Until the place filled up and I started sweating from all the nasty body heat and still the birthday girl wasn’t there and by the time she showed up THREE HOURS LATE – AT MIDNIGHT – I had done my due diligence so I left and had a nice chat with my Lyft driver on the way home. Honestly, I normally believe silence is the best policy in a ride share, but he was really cool plus I’d had such a social evening I figured I’d get it all out tonight so I don’t have to talk to anyone again for another month.

Day 20 – Saw other humans and was social. Big day.

June 25, 2018

DENIAL

The day has arrived. I am home with my mom. It is…really here. I am really here. This will be quite the week. But let’s start with what I told you I was going to look into –

Denial. I am beginning my grieving process at Denial, or so says the 5 Stages of Grief. Denial has been my constant survival technique. I know this step well. I am very comfortable here.

According to the always trustworthy Internets, the stage of Denial exists because it “helps us to survive the loss.” True, Internets. True. I have been on this stage for two years now.

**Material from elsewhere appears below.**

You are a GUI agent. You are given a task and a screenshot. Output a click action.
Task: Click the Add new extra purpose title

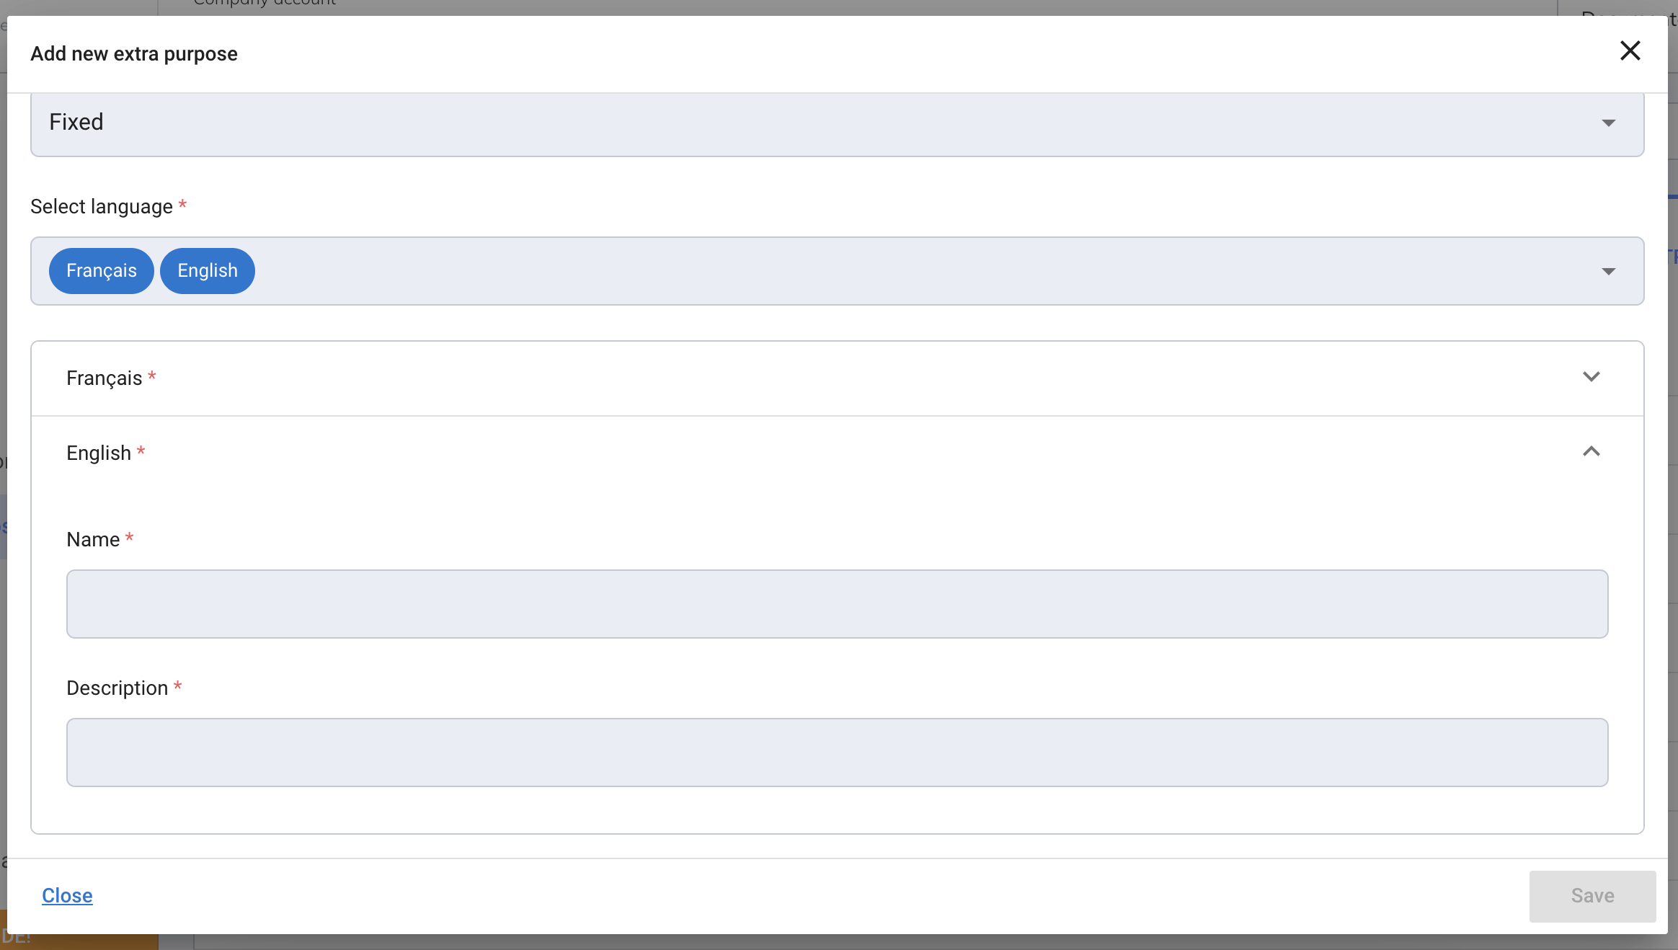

I surprised my mom for her birthday. When I walked in through the garage door and into the kitchen, she jumped up and down and hugged me, then she pulled back and looked at me carefully, saying “I thought you’d at least do your hair.” (I had just done my hair for a wedding…it’s as “done” as it ever will be.) Yes, ladies and gentlemen, she has a lot of opinions. After I gave her a tolerant smile and said, “It’s nice to see you, too,” I pretended she didn’t say that. Denial.

I proceeded to eat some take out I found on the counter before she abruptly said, “It’s possible to have a real job, you know. You could still get a normal job. You could work. It is a possibility.” I ignored this, as well. Denial #2. After she said that, I started chewing on my nails because what else could I do? She immediately smacked my hand away from my mouth and said sarcastically, “well that’s attractive.” I told her that I didn’t care about being attractive, but she said that I should care and I should “stop cannibalizing myself.” I asked her, “then what am I supposed to do?” She didn’t have a good suggestion…

Then the opinions/questions/judgments progressed to “when are you getting married?” and “aren’t you going to have a wedding?” and “are you just going to end up alone?” And this was in the first hour and a half of being here. I told her I plan to end up with my dog. So, needless to say, it’s going well.

I don’t know why anyone moves on from this stage. Except my fingers hurt a lot from biting the nails down below the quick.